Nrf2诱导的下游抗氧化酶HO-1是血红素降解反应的限速酶，能催化血红蛋白分子降解为等摩尔的胆绿素、CO和自由铁，而这些降解产物能通过减少氧化应激损伤、阻止细胞凋亡、对炎性反应的调节等发挥细胞保护作用[6,7]。Lee等[8]研究表明，HO-1在糖尿病状态下发挥重要的肾脏保护作用。另有研究发现，应用诱导剂氯化亚锡上调STZ诱导的糖尿病的自发性高血压大鼠HO-1的表达后，降低了肾皮质的还原型辅酶Ⅱ(NADPH)氧化酶活性和尿中8-羟基脱氧鸟嘌呤核苷(8-OHdG)、硫代巴比妥酸反应物质的排泄[9]。这些结果表明，诱导HO-1的表达能减少肾脏的氧化应激反应。本研究发现，模型组Nrf2、HO-1蛋白表达均高于正常对照组，提示机体在出现氧化应激损伤时激发自身防御反应，通过激活Nrf2通路增加HO-1的表达，进而发挥抗氧化应激作用。

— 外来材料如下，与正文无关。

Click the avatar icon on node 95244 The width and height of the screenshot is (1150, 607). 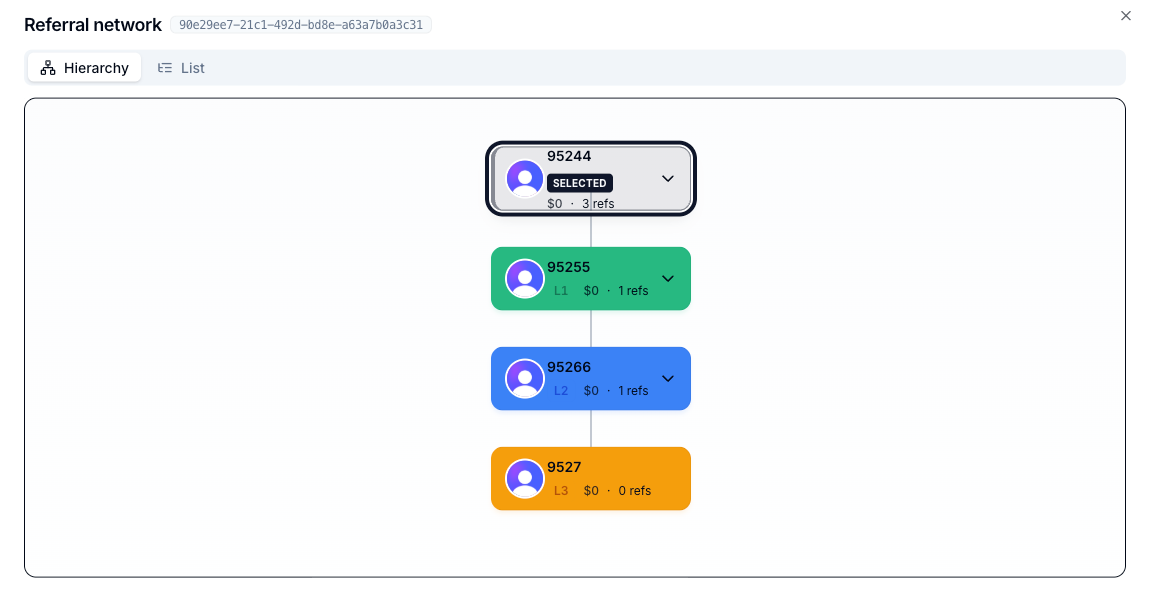524,179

白藜芦醇是一种多酚类植物抗毒素，随着对白藜芦醇研究的深入，发现其具有抗氧化、保肝、 抗过敏、抗肿瘤、调节血脂、神经保护等多种生物学作用[10]。其对心血管疾病和肾脏疾病均有保护作用。Chang等[11]研究发现，白藜芦醇能降低DN时的血糖和血肌酐，减少氧化应激损伤，抑制促炎症细胞因子并上调腺苷酸激活蛋白激酶(AMPK)水平，这些可能均参与了对DN早期的保护作用。Ungvari等[12]研究发现，白藜芦醇可以激活冠状动脉内皮细胞Nrf2的转录活性，上调其目标基因如NADPH、HO-1等的表达，同时改善了高糖引起的氧化应激损伤，当用siRNA抑制Nrf2的表达时，白藜芦醇的保护作用是明显减弱的，提示白藜芦醇的保护作用很可能是通过激活Nrf2通路来实现的。本研究发现，白藜芦醇治疗组与模型组比较，MDA含量减少、T-SOD活性增加，同时Nrf2总蛋白与核蛋白及HO-1蛋白表达均增多，表明白藜芦醇能减轻DN小鼠肾脏的氧化应激损伤，而且可能是通过激活Nrf2通路来实现的。

综上所述，白藜芦醇对DN小鼠的肾组织具有保护作用，其机制可能是通过激活Nrf2通路、上调其下游的HO-1蛋白的表达，从而减少肾组织氧化应激损伤，进而保护肾脏功能。本研究为白藜芦醇应用于临床、延缓DN的进展提供了理论依据。